I due organismi svolgeranno funzioni distinte e complementari: il Comitato Tecnico Scientifico promuoverà il confronto tra gli Istituti, coordinerà le attività comuni e accompagnerà lo sviluppo delle proposte; il secondo concorrerà alla definizione delle priorità e degli orientamenti strategici, assicurandone la coerenza con gli obiettivi della Rete. La loro azione congiunta consentirà di collegare visione, valutazione metodologica e capacità operativa all’interno di un unico processo.

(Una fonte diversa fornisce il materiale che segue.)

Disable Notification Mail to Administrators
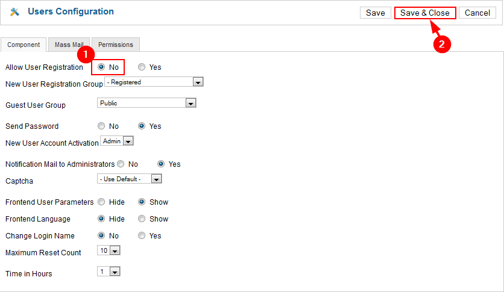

“Con la costituzione dei due Comitati – spiega il Coordinatore scientifico della Rete e promotore dell’iniziativa, prof. Gianfranco Parati – compiamo un passaggio decisivo: la collaborazione tra gli IRCCS assume una forma stabile e si traduce in una capacità comune di programmare, scegliere le priorità e costruire iniziative di respiro nazionale. Mettere in relazione in modo continuativo le competenze dei nostri Istituti significa rafforzare il ruolo della Rete e creare condizioni più favorevoli per affrontare le grandi sfide della ricerca cardiovascolare”.
Secondo Parati, inoltre, “un programma multicentrico solido richiede un lavoro preparatorio che precede di molto la pubblicazione di un bando: occorre definire gli obiettivi, verificare la sostenibilità metodologica, armonizzare i dati e individuare le competenze necessarie; una sede permanente di confronto permette di svolgere questo percorso con continuità e di arrivare alle successive opportunità con proposte mature, condivise e scientificamente robuste”.